> **ENTRIES PROVIDED**
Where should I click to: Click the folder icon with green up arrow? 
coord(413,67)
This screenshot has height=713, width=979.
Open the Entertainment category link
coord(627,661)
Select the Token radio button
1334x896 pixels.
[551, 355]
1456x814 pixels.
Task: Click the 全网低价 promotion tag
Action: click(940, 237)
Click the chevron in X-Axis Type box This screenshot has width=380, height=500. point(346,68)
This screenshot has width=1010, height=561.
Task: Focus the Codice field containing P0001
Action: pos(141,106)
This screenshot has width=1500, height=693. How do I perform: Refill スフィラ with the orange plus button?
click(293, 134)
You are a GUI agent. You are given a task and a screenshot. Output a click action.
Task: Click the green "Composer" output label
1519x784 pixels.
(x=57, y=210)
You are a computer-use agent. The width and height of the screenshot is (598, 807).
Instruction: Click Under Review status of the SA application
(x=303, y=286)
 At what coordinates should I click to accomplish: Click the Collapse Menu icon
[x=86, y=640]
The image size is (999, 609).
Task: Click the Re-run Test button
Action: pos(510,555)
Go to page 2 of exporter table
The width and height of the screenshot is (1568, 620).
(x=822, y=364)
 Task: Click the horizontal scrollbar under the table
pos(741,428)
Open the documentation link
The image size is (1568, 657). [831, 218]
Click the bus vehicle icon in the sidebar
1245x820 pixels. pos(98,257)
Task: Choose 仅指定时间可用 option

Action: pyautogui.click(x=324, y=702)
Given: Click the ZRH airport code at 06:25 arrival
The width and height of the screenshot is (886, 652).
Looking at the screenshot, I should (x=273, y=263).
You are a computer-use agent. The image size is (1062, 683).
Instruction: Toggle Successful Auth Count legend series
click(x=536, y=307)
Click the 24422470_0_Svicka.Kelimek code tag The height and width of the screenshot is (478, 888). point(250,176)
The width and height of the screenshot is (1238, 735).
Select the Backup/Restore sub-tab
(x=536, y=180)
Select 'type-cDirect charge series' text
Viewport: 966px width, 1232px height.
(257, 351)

> **YOUR TASK**
The lines needed are those in the data above that hold the string "code"; copy each of them.

> **EXPECTED ANSWER**
Given: Click the ZRH airport code at 06:25 arrival
Click the 24422470_0_Svicka.Kelimek code tag The height and width of the screenshot is (478, 888). point(250,176)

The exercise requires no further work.